## Your goal:
Please return the lines from the one with "Select the 2Y zoom button" through the end of the listing below, word for word, with every picture left out.
BEGIN Material for this task
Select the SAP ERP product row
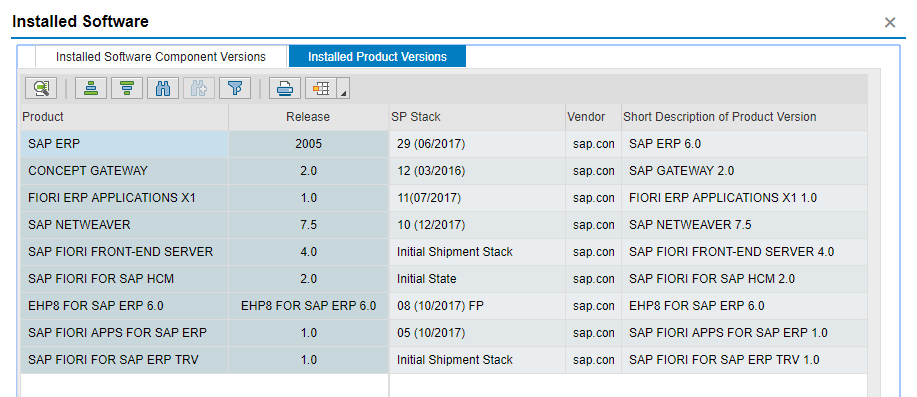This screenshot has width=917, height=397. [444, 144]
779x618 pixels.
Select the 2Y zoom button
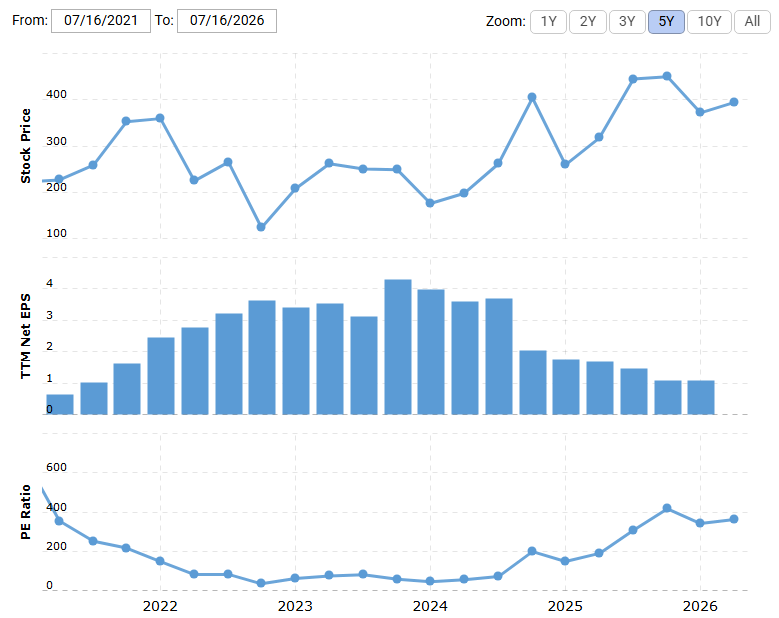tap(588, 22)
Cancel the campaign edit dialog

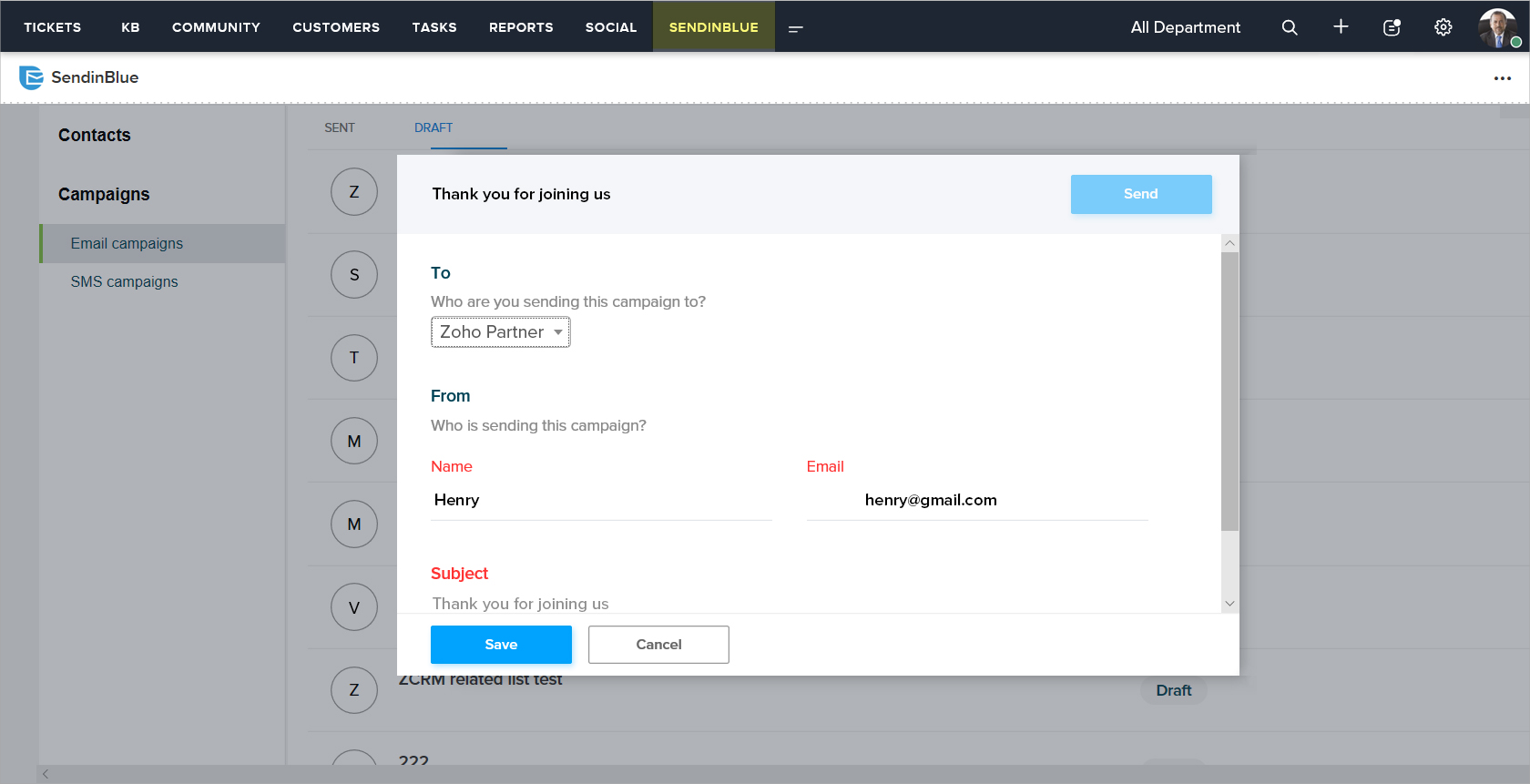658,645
END Material for this task
## Task result:
Select the 2Y zoom button
tap(588, 22)
Cancel the campaign edit dialog

658,645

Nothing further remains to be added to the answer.